In this early-phase study, one of the notable limitations was the lack of a control arm. We also excluded patients with a history of radiation therapy, penile urethral strictures, bladder neck contractures, or patients with a history of lichen sclerosus; it is unclear how the DCB would have performed in these populations. Urethral lumen test was not performed at the two-year mark, and in some patients, worsening of symptoms may have been due to other causes (i.e., benign prostatic hyperplasia) rather than stricture recurrence. This study is intended to continue for five years, and the 24-month followup does not capture delayed stricture recurrence — although data suggest that most recurrences occur within one year of treatment.22 Additionally, patients in our cohort performed self-dilation independently prior to study entry and it is uncertain how this may have affected recurrence rates.
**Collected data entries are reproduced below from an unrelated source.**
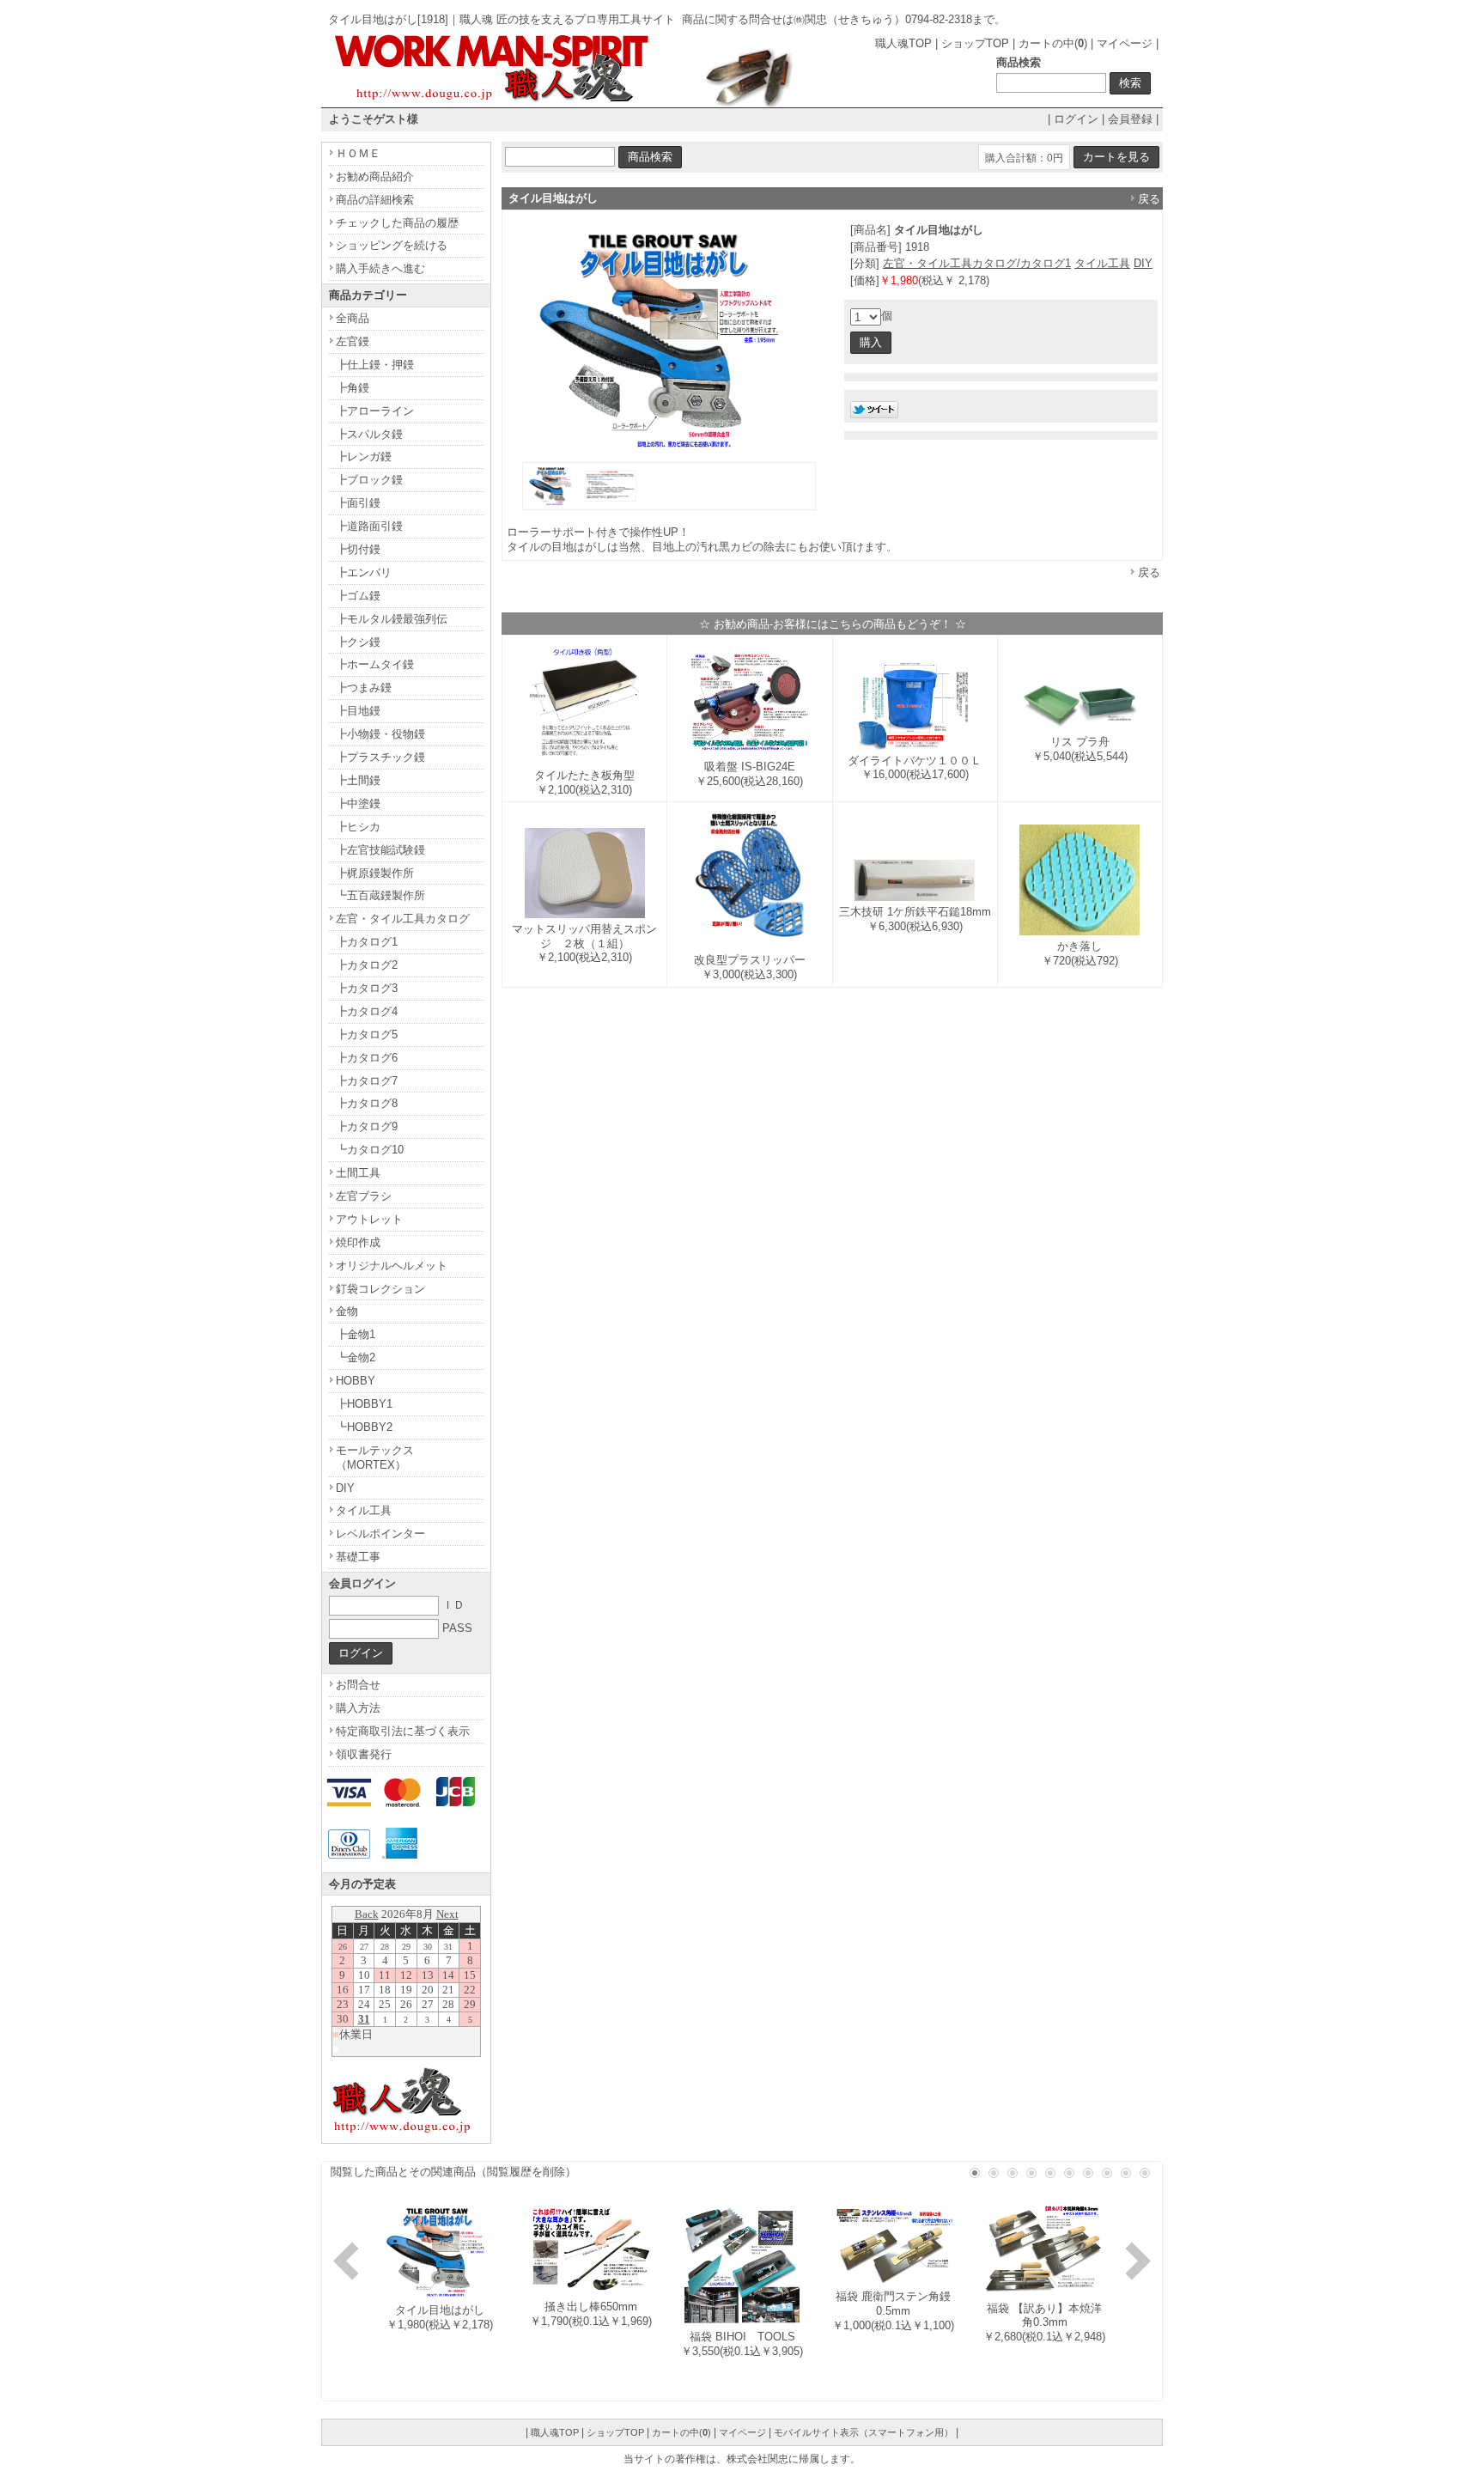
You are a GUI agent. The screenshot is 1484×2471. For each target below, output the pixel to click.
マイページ (1125, 43)
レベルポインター (380, 1533)
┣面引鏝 (358, 502)
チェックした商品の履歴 (397, 222)
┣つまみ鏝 (364, 687)
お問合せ (358, 1684)
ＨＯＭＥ (358, 153)
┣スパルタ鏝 (369, 434)
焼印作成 (358, 1242)
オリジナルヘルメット (391, 1265)
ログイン (1076, 119)
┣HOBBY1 (364, 1403)
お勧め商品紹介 (375, 176)
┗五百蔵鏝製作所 (380, 895)
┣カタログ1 (367, 941)
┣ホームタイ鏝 (375, 664)
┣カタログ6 (367, 1057)
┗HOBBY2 (364, 1427)
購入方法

Lastly, the DCB is intended to be used without pre-dilation, and future studies will be necessary to determine if the efficacy of the DCB is affected when used alone.

Conclusions

The Optilume™ DCB is safe and symptomatic evidence of stricture recurrence is low at two years post-procedure. Data from the ROBUST I study will be reported through five years and a randomized clinical trial comparing the DCB to DVIU or plain balloon dilation is ongoing.

Footnotes

Competing interests: Dr. Virasoro, Dr. DeLong, and Dr. Elliott serve as consultants for Urotronic. The remaining authors report no competing personal or financial interests related to this work.

This paper has been peer-reviewed

Funding: This study was supported by Urotronic.